* [REQUIRED ACTIONS]:
(a) Answer these questions using the article on James Zikusoka:
(i) In what year did Zikusoka graduate from Busoga College Mwiri?
(ii) Which body named Engineer Zikusoka Road after him?
(iii) In which hospital did he die?
(b) Write the next part of the article on James Zikusoka, picking up after its final sentence.

* [DOCUMENT SECTION]:
- Born: James Dhikusooka 11 November 1926 Namungalwe, Iganga District, Uganda
- Died: 29 January 2012 (aged 85) Nakasero Hospital, Kampala, Uganda
- Education: Imperial College of Science, Technology and Medicine
- Occupations: Engineer, politician
- Years active: 1956–2012
- Title: Former Cabinet Minister of Works and Transport

= James Zikusoka =

Ugandan politician

James Mbuzi Nyonyintono Zikusoka (11 November 1926 – 29 January 2012) was a Ugandan civil engineer, who served as the Cabinet Minister of Works and Transport from 1971 until 1972.

==Background and education==
Zikusoka was born on 11 November 1926, in present-day Iganga District, Busoga sub-region, in the Eastern Region of Uganda. He attended local primary schools before he entered Busoga College Mwiri, where he completed his O-Level and A-Level education, graduating in 1947. He served as a prefect at the all-boys boarding school. Later he trained as a civil engineer.

==Engineering career==
After his training as an engineer, Zikusoka was hired as the town engineer for Jinja Town, the first African to serve in that position. He was part of the team that designed the roads and streets in the town. In honor of his service to the town, a road, Engineer Zikusoka Road, was named after him, by Jinja Municipal Council. By 1969, he had risen to the position of Permanent Secretary in the Ministry of Works in the government of Uganda.

(Stored items)

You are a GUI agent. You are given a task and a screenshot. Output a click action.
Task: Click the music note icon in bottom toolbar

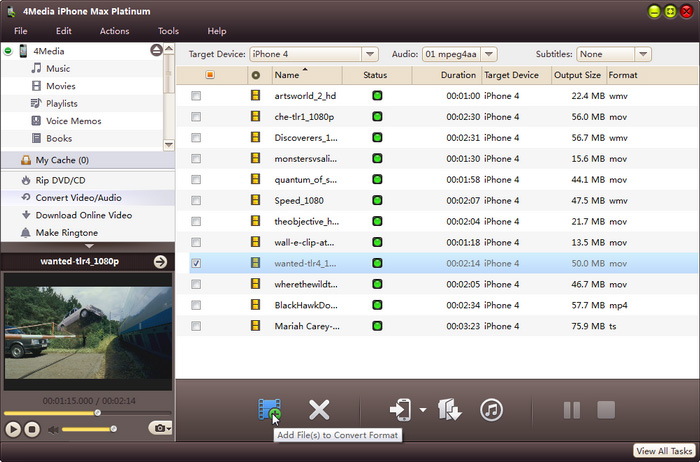(x=491, y=410)
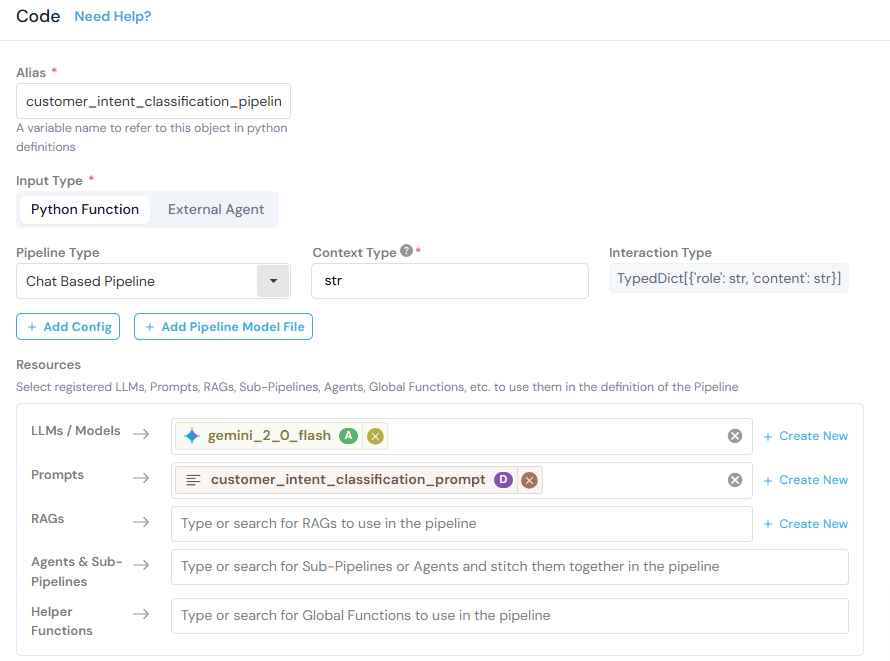Click Create New beside LLMs / Models

[x=806, y=436]
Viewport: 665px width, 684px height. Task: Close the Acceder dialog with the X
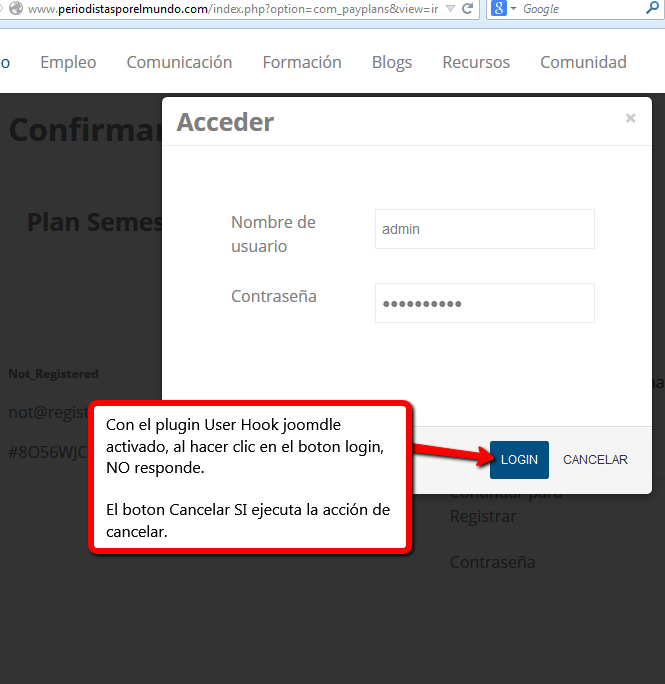pos(630,118)
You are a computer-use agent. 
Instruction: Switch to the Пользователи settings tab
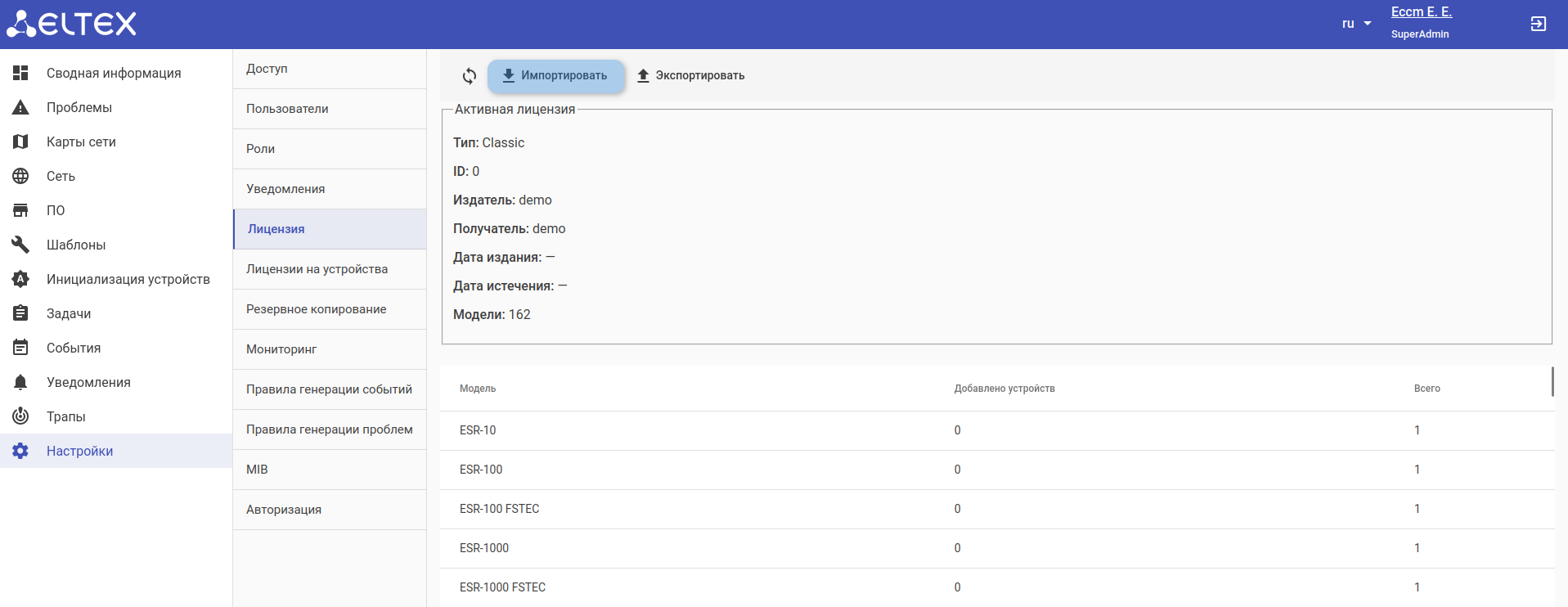[x=287, y=109]
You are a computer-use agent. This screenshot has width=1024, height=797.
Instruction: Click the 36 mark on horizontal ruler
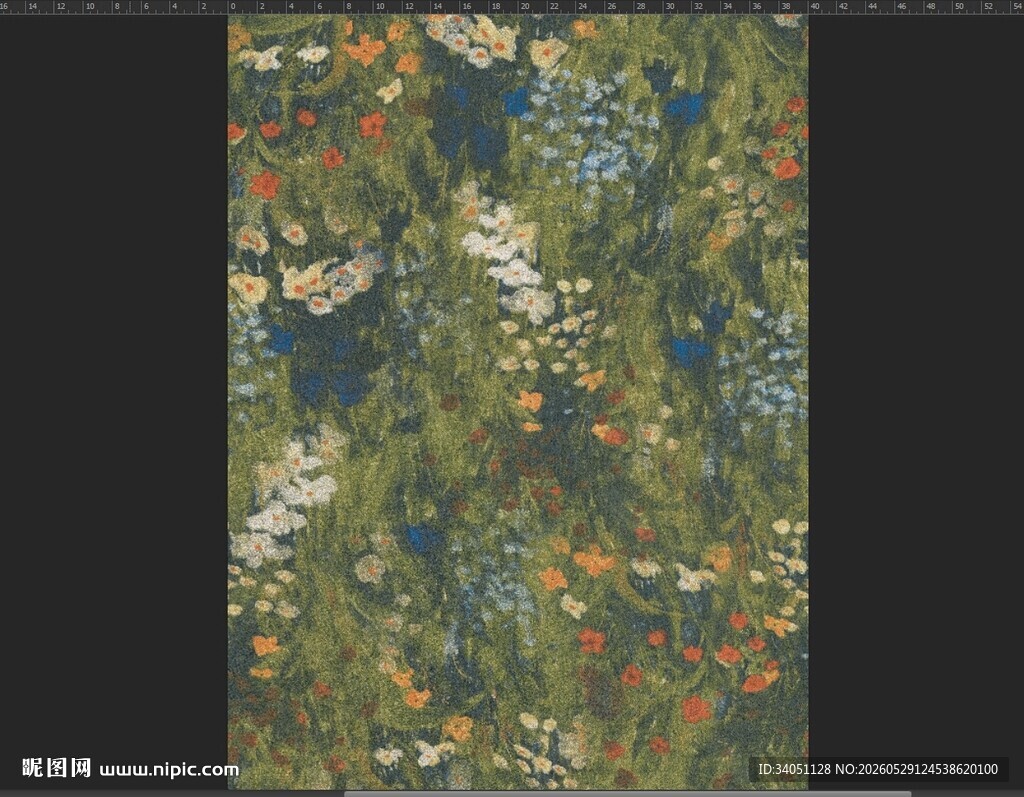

* [SET OF ANSWERS]:
(a)
(i) 1947
(ii) Jinja Municipal Council
(iii) Nakasero Hospital, Kampala, Uganda

(b)
==Political career==
In 1971, when Idi Amin overthrew the first government of Milton Obote, he named James Zikusoka as the Minister of Works, Communications and Housing in his first cabinet. However, when forces aligned to Milton Obote launched a botched attempt to overthrow Idi Amin, the dictator fired all cabinet ministers that he did not trust, Zikusoka included. Zikusoka sought political refugee in Kenya, and then later joined the United Nations Development Program and served as a consultant in New York City and Saudi Arabia, then for the Commonwealth Secretariat in Barbados until Amin was overthrown in 1979. He served as Uganda's high commissioner to the United Kingdom, appointed to that position by Godfrey Binaisa, the then newly appointed President of Uganda in 1979. Later, from 1993 until 1997, Zikusoka served as the chairman of the Public Service Commission.

==Religious career==
In 1988, Zikisoka was ordained a deacon in Christ the King Cathedral at Bugembe. The following year, he was elected as reverend, canon and dean of the cathedral. He also helped with civil repairs to the physical building and purchased and financed the installation of a church organ out of his own pocket.

==Death==
Zikusoka died on 29 January 2012, at Nakasero Hospital, in the country's capital, Kampala. He was interned at his ancestral home at Namungalwe, in Iganga District. He was survived by a widow and six of his seven children.